## SELECTED EXCERPT
*** Begin section ***
What is Dependency Injection?

This post will help you understand what DI (Dependency Injection) is, and how easy you can adopt the design patterns to create flexible and testable code. For a definition take a look at this Wikipedia article.

From the three types of Dependency Injection

  • constructor injection
  • setter injection
  • interface injection

this post covers the interface type.

The example will deal with a SharePoint list. This list can either be the posts list of a blog, or the comments list. The distinction is necessary, as both lists have different fields, which might be used for querying data later.

class Program
{
	static void Main(string[] args)
	{
		var list = new SharePointList {SharePointListType = SharePointList.ListType.Posts};
		Console.WriteLine("Posts:\t\t"+list.GetListTitle());

		list = new SharePointList{SharePointListType = SharePointList.ListType.Comments};
		Console.WriteLine("Comments:\t"+list.GetListTitle());
	}
}

class SharePointList
{
	internal enum ListType
	{
		Posts,
		Comments
	}

	private string _listTitle;

	public ListType SharePointListType { get; set; }

	public string GetListTitle()
*** End section ***
## EXERCISE TASKS
1. According to the post on Dependency Injection, which of the three types of Dependency Injection does it cover?
2. Carry on the post on Dependency Injection from the point where it stops.

## GIVEN RECORDS
*** Begin section ***
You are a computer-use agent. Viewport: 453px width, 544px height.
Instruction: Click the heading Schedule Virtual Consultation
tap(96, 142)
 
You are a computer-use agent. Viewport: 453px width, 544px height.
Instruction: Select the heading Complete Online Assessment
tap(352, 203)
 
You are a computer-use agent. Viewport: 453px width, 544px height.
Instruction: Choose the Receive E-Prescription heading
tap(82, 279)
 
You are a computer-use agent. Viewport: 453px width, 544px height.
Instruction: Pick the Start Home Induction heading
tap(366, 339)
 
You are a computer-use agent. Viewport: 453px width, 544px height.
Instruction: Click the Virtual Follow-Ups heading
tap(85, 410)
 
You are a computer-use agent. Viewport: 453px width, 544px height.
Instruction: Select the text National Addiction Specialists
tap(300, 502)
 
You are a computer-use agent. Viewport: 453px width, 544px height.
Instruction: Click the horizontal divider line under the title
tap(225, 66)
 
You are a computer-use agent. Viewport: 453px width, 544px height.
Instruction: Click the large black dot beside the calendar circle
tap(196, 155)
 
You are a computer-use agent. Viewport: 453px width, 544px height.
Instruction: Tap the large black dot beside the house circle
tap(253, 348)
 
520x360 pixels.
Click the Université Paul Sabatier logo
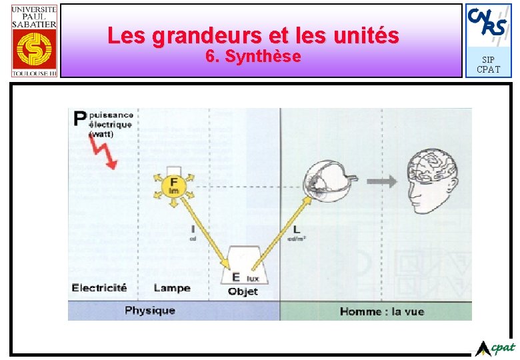coord(33,40)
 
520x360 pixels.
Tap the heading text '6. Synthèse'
coord(253,57)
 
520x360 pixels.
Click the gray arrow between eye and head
coord(380,181)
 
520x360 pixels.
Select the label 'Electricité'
coord(99,288)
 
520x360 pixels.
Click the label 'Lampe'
coord(171,288)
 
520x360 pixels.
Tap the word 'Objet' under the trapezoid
coord(243,291)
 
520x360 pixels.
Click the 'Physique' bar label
coord(149,310)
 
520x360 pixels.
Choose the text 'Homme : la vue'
coord(381,311)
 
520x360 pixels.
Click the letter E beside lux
coord(235,277)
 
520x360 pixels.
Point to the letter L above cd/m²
coord(296,230)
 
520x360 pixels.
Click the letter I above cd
coord(192,229)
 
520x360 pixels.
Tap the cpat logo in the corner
coord(496,347)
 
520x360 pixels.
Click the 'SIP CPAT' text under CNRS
coord(488,65)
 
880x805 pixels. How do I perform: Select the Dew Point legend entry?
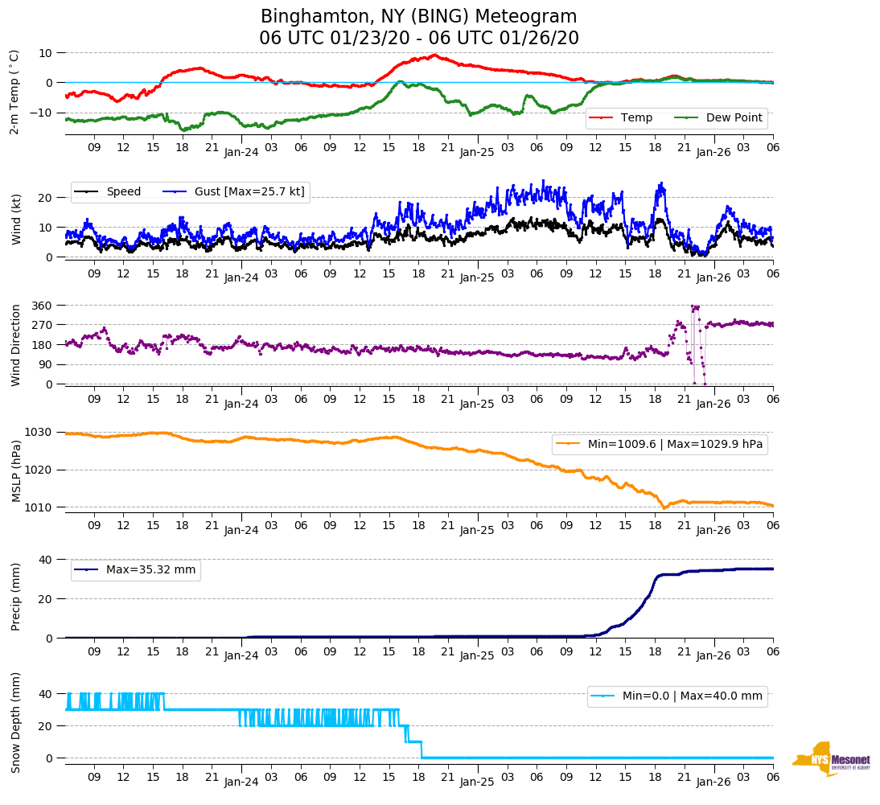(734, 118)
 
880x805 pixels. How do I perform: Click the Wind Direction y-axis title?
(16, 344)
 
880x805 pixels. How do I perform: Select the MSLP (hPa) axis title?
(16, 470)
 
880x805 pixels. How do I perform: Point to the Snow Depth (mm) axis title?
(16, 721)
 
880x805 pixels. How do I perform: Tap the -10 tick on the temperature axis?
(40, 113)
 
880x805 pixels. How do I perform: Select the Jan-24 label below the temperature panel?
(241, 150)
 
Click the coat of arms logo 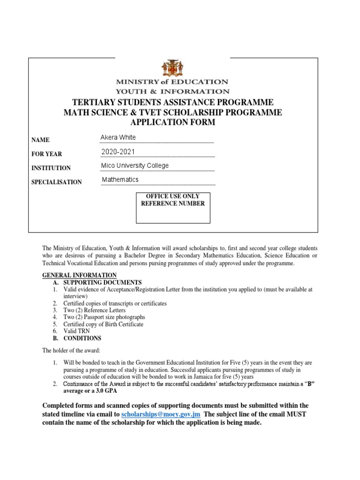(x=172, y=69)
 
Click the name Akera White (x=118, y=137)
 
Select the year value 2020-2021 (x=120, y=151)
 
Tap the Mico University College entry (x=135, y=165)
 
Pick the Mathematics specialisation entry (x=120, y=180)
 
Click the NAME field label (x=40, y=140)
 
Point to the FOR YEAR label (x=46, y=154)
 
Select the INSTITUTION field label (x=51, y=168)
*** End section ***
## TASK RESULTS
1. Interface injection.

2.
	{
		switch (SharePointListType)
		{
			case ListType.Posts:
				_listTitle = GetListTitleFromSomewhere("Posts");
				break;
			case ListType.Comments:
				_listTitle = GetListTitleFromSomewhere("Comments");
				break;
			default:
				throw new ArgumentOutOfRangeException();
		}
		return _listTitle;
	}

	private string GetListTitleFromSomewhere(string listName)
	{
		// dummy
		return Guid.NewGuid().ToString();
	}
}

It produces two lines on the console, with different GUIDs as list titles.

What is the problem with this code? Why are we talking about Dependency Injection?

Look at the code above again, and consider this new requirement to your code:

I need the categories list as well..

To fulfill this new requirement, you’ll need to extend the enum and the code within the switch statement. Wouldn’t it be better to just change the Main method instead?

This is an example of the solution with an interface and implementations for each list type:

internal class Program
{
	private static void Main(string[] args)
	{
		var lists = new List<ISharePointList>
		{
			new PostsList(),
			new CommentsList(),
			new CategoriesList()
		};

		foreach (ISharePointList list in lists)
		{
			list.ConsoleWriteLine();
		}
	}
}

internal interface ISharePointList
{
	string GetListTitle { get; }
	void ConsoleWriteLine();
}

internal class PostsList : ISharePointList
{
	public string GetListTitle { get { return "Posts"; } }

	public void ConsoleWriteLine()
	{
		Console.WriteLine("Posts: " + GetListTitle);
	}
}

internal class CommentsList : ISharePointList
{
	public string GetListTitle { get { return "Comments"; } }

	public void ConsoleWriteLine()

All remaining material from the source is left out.